Curious, I then insisted on the price for a new and boxed similar model which he informed would sell at $400. As I discovered later from an actual shop, the price is actually $350.

Nevertheless, he rushed out again but this time in a sure direction. Within ten minutes he was back with another phone in a plastic sheath and box complete with new earphones, a charger and the rest of the set. He quickly opened the boxed, took out the phone and handed it to me and said “chimboonai simbi iyi mdhara” (Check out this awesome piece of tech).

I inspected the phone and there were no signs that it had been used before. The screen was clean with no smudges and the body itself did not have any scratches or visible deformities. I just had a hunch however knowing that this was Ximex mall after all and turned it on. The phone went straight past the Samsung splash screen and straight to the home screen, with correct date and time.

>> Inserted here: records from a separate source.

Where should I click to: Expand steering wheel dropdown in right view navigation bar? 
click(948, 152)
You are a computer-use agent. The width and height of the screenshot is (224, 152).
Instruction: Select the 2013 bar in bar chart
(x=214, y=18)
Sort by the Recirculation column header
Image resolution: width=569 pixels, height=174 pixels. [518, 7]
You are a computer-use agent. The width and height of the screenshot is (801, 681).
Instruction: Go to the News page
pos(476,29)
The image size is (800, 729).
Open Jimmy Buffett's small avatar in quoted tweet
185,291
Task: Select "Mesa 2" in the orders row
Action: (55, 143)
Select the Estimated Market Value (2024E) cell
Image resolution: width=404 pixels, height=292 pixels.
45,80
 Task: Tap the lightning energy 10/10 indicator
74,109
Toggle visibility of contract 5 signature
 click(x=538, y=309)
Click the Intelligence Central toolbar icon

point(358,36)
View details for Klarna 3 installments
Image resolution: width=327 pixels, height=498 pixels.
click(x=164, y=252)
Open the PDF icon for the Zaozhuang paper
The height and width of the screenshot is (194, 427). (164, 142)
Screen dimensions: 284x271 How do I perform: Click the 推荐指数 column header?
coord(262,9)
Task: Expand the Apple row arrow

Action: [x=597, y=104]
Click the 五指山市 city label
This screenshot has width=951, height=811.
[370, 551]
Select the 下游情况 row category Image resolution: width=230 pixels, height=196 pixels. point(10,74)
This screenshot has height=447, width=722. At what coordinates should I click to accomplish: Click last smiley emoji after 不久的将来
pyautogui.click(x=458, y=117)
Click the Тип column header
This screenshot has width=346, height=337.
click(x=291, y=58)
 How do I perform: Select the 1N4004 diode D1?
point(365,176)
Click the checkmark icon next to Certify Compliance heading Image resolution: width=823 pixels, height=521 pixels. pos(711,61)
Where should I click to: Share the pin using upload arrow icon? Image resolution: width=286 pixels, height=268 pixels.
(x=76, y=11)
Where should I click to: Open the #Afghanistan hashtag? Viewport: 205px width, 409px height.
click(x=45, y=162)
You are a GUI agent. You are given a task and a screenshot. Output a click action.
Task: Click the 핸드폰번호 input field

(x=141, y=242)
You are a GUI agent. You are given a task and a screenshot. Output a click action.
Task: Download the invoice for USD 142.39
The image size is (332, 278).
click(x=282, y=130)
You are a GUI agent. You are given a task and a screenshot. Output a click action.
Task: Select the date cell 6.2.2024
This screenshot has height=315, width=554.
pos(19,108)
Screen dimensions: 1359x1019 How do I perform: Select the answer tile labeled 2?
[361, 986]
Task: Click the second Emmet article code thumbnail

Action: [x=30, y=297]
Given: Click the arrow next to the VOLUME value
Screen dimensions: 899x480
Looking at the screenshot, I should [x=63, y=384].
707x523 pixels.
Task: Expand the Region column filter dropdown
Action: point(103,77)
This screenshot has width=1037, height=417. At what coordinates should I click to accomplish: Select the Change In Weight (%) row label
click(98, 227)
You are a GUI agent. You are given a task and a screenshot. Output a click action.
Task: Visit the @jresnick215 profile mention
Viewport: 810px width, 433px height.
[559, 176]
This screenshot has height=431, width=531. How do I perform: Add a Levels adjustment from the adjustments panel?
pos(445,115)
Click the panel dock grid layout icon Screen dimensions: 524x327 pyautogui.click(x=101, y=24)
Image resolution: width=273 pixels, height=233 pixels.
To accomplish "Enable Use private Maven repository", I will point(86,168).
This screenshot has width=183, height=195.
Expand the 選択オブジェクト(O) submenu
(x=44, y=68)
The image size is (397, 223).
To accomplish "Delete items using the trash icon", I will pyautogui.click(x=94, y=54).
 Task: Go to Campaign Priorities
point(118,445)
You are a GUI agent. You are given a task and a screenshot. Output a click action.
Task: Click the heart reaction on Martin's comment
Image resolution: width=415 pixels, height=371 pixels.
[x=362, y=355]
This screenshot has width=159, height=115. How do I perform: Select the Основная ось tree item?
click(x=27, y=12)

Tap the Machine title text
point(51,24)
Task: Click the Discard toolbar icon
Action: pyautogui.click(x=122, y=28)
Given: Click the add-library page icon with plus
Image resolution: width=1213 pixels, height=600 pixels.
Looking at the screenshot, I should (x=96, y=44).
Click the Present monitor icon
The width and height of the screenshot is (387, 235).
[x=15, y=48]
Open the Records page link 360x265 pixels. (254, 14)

Realising that he had blundered, he sheepishly took away the phone and smirked before he added “iskiri yebasa mdhara but ndogona kungokutsvagirai yamurikuda yacho” (skill for the trade my man, but I can still get you what you want).

All in all the accessories cost him $10 and apparently boxes are readily available for such incidences. I pulled out my S4 and stood up and waved it at him, “Phone ndinayo kare but thanks nedrink”. (I already have a good phone, thanks for the drink.) He inspected me a few moments before mumbling something and walking away.

I am not saying don’t buy from the street, but that’s how many fall into the Ximex con. I was lucky not to fall for such, but like every other Zimbabwean, I’ve listened to my fair share of stories about people who have paid for something that cost more than its worth.

if you fancy the adventure and huge potential that street deals for devices offer, be smart enough to know how to check for a genuine device. While I’m not  a gadget guru myself, there’s s o much that Google has generously shared with me on how to test for genuine Android devices as well as a real Samsung phone or tablet. Sites like this visihow or the right YouTube video can save you quite a bit in money and regret.

These are by no means the default sites or platforms, just a couple I easily peeled of the internet. You might want to do the same.

Of course, the ultimate solution is to just buy from a legitimate distributor. The cost might be less negotiable, but the guarantee covers you.



  1. Phidza

    Haisi new one iyi, it’s been like this for years

  2. Evans

    True, I lost my chimbudzi the other day on Sunday and decided to purchase from those street guys. I will never make that mistake again!

  3. sir

    “chimboonai simbi iyi mdhara” (Check out this awesome piece of tech). Punch Line.

  4. Anonymous

    This page has the Latest Fashion in Harare Zimbabwe guys!!

  5. Jimminy Cricket

    I used to work for a distributor in Zimbabwe that imported refurbished phones from China. They were genuine product but had been used. This however was not evident as the covers and screen cover are replaced and new accessories put in the boxes. New sealing labels were used to close the boxes. You would not be able to tell the difference between these second hand units and new devices and this lead to the majority of them being sold in the ‘down town’ channel as new.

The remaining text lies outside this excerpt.